## REQUIRED WORK
Convert the records from the line containing "The height and width of the screenshot is (605, 754)." to the line containing "click(305, 35)" into a Markdown table with two columns, Row and Content. Number each row and omit blank lines.
-- -- --
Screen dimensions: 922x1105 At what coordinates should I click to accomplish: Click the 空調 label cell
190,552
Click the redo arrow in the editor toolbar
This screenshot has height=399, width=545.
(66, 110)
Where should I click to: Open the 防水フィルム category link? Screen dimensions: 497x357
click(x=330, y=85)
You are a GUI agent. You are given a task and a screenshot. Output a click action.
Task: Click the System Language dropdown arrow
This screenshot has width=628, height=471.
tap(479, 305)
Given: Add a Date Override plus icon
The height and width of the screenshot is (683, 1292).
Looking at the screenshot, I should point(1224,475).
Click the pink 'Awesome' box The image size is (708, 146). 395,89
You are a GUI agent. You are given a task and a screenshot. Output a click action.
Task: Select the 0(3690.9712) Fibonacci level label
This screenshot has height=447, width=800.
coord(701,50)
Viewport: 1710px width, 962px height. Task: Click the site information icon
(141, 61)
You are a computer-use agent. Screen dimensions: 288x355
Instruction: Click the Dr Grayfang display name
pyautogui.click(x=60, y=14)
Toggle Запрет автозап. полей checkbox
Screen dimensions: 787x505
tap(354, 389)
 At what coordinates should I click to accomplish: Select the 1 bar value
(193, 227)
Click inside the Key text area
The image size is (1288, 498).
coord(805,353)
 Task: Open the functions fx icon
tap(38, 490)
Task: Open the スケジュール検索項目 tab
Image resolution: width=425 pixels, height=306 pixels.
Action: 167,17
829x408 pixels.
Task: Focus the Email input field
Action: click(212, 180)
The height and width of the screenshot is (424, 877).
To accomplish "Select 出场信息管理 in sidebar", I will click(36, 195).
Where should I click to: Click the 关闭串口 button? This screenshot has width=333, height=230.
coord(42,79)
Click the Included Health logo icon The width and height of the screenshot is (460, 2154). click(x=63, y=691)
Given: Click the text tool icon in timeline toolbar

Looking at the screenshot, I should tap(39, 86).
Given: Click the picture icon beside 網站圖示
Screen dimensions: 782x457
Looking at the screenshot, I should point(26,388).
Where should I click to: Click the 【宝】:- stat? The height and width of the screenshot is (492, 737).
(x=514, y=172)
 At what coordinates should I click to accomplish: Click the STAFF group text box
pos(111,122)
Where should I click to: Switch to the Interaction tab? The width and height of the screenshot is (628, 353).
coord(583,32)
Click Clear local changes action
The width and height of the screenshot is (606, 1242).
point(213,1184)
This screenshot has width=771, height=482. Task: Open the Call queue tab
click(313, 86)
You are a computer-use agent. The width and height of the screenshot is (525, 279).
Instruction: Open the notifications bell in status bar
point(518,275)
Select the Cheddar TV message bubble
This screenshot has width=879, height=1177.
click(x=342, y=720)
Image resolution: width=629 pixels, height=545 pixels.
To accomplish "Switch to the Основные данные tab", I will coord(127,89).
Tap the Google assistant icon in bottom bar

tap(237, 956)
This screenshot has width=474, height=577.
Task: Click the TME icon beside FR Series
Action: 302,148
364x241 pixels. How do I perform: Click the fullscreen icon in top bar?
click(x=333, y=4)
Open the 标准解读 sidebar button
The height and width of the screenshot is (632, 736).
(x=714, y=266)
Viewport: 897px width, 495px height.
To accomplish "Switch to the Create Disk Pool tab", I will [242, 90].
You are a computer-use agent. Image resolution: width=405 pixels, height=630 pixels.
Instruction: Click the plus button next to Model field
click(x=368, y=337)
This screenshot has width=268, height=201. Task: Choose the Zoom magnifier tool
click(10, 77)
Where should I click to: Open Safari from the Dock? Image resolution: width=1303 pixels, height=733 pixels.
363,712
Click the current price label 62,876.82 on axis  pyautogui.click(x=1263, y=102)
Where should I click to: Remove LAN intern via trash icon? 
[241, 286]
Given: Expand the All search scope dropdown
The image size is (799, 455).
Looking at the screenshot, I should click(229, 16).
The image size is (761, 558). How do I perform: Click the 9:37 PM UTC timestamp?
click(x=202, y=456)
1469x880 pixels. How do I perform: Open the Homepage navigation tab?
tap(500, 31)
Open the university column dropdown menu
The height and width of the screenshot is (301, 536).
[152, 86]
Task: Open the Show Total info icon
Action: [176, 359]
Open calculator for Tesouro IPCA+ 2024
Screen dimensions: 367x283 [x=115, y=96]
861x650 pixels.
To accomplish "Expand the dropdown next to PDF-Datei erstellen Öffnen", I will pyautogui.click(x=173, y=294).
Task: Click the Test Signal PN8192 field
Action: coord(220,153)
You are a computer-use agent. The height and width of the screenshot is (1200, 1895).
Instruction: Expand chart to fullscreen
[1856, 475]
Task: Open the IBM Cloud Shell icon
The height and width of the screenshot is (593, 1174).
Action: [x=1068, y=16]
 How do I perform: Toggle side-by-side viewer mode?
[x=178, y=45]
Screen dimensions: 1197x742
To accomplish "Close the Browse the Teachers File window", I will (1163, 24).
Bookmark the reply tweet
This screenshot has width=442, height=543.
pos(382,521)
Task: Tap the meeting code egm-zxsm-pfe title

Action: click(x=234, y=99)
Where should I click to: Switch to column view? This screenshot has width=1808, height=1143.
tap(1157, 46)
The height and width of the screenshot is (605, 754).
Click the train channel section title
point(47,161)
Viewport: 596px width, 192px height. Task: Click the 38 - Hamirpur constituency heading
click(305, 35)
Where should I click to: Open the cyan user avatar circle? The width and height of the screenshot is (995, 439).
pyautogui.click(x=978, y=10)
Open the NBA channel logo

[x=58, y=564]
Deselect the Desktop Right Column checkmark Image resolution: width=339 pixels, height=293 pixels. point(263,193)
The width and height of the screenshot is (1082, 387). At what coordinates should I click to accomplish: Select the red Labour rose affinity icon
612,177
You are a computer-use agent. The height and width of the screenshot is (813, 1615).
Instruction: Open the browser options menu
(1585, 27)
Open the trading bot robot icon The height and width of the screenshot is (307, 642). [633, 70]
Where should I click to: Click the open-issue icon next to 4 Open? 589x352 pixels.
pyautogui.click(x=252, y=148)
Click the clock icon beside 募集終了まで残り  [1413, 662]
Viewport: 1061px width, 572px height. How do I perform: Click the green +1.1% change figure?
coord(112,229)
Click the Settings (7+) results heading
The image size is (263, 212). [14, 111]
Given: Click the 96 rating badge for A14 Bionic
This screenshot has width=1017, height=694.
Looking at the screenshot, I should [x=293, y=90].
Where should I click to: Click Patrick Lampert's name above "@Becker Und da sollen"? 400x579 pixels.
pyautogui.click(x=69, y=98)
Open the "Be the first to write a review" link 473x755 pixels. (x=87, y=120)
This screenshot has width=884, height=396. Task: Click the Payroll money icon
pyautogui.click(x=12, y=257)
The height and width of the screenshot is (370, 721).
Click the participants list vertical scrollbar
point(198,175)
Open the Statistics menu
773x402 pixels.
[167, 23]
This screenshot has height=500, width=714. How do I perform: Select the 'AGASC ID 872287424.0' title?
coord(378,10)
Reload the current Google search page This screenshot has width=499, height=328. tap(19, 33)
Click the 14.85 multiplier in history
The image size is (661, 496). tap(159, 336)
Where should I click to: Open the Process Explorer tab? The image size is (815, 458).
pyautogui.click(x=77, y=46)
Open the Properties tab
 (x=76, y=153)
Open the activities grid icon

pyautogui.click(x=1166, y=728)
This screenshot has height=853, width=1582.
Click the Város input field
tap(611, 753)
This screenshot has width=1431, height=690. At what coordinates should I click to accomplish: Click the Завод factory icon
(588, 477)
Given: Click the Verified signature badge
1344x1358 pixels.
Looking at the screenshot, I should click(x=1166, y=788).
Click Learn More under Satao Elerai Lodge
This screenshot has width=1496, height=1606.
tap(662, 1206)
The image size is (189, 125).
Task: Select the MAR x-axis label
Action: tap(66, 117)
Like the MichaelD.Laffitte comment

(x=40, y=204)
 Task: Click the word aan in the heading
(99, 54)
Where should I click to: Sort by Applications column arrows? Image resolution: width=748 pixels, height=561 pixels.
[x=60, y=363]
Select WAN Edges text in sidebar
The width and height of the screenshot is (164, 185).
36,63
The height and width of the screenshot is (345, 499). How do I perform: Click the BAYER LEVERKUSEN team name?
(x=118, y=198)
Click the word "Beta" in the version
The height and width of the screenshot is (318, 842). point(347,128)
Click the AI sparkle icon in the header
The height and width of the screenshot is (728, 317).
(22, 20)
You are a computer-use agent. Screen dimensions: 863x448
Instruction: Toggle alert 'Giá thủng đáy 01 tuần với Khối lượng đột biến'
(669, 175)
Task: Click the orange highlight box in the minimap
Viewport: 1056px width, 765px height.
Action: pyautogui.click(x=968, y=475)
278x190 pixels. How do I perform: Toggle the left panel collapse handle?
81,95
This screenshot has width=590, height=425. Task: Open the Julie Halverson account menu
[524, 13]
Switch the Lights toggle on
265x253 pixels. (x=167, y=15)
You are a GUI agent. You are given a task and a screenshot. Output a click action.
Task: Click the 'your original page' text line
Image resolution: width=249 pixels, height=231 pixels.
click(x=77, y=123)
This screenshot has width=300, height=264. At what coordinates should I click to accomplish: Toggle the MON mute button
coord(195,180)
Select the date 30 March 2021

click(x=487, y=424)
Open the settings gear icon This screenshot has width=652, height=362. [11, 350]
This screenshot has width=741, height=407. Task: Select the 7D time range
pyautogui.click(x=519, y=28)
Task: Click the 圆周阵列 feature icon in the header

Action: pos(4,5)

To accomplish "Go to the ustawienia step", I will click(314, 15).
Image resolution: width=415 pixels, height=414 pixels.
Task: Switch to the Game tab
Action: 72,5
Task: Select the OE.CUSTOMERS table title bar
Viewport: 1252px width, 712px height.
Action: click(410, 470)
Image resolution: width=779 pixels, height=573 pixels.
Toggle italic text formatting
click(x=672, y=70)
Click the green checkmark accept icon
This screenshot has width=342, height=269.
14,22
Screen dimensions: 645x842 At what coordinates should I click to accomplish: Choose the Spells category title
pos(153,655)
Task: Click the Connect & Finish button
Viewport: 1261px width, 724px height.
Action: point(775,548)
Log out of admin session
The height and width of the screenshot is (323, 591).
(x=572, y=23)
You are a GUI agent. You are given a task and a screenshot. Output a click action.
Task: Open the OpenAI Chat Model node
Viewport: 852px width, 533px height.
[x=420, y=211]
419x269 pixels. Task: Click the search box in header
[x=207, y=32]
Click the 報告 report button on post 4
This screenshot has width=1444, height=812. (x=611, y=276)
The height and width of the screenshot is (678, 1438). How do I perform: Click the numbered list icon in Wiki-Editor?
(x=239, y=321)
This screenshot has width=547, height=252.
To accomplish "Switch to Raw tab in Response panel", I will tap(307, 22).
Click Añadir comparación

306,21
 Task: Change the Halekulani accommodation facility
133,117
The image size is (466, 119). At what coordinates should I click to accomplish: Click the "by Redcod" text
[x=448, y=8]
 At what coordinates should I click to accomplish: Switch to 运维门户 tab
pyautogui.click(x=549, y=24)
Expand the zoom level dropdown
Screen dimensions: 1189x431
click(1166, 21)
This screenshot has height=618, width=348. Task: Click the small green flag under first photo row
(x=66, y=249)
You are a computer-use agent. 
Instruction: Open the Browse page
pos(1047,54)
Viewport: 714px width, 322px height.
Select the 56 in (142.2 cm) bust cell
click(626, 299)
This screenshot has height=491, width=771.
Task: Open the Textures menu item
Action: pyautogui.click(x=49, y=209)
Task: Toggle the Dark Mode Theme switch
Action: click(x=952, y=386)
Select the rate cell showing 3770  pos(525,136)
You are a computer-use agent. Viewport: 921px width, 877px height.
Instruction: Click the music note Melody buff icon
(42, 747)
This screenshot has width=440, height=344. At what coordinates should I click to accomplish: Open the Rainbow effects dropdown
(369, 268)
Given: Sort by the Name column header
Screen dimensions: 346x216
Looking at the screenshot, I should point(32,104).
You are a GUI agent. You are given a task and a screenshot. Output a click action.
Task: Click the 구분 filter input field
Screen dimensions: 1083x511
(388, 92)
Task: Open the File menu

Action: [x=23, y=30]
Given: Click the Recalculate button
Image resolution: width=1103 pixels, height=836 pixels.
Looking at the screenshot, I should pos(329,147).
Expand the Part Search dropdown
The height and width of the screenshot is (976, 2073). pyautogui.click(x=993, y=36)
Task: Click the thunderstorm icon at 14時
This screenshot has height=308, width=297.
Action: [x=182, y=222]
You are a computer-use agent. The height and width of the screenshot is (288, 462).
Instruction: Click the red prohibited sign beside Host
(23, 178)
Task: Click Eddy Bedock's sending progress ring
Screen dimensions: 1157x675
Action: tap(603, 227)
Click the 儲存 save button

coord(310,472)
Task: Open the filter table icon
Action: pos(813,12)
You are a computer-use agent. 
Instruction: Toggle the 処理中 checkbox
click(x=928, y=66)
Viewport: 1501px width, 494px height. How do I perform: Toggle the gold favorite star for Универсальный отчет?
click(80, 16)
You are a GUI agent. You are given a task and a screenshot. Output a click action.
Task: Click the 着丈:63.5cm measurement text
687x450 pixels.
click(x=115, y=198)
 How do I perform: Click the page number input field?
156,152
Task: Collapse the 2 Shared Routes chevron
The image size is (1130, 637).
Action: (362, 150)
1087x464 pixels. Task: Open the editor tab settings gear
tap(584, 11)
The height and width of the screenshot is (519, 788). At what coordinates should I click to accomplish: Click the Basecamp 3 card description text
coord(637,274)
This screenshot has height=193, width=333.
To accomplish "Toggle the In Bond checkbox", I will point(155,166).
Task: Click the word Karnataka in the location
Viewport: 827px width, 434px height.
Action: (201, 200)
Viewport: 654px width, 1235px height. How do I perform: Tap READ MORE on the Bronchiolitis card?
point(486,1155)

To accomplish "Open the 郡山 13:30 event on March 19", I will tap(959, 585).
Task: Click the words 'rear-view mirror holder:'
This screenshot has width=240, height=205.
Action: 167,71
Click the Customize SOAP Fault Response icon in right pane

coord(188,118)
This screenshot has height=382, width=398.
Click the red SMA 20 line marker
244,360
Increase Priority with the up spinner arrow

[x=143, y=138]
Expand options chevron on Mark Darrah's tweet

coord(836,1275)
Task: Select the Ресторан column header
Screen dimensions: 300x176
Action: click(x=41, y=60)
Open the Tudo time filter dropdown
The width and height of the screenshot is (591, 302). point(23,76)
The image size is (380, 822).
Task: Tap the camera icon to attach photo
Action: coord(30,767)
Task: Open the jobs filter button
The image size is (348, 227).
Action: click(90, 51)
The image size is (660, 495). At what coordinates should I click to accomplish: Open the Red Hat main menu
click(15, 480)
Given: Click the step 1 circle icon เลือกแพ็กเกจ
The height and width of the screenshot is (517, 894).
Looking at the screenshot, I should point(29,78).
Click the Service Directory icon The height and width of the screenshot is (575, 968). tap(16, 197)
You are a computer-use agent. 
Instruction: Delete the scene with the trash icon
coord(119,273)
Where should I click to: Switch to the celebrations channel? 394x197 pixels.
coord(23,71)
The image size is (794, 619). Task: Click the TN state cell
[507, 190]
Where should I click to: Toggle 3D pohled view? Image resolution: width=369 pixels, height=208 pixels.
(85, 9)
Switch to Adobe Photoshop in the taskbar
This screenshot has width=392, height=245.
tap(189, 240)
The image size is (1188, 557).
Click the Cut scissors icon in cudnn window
-- -- --
## EXERCISE RESPONSE
| Row | Content |
|---|---|
| 1 | The height and width of the screenshot is (605, 754). |
| 2 | Click the train channel section title |
| 3 | point(47,161) |
| 4 | Viewport: 596px width, 192px height. Task: Click the 38 - Hamirpur constituency heading |
| 5 | click(305, 35) |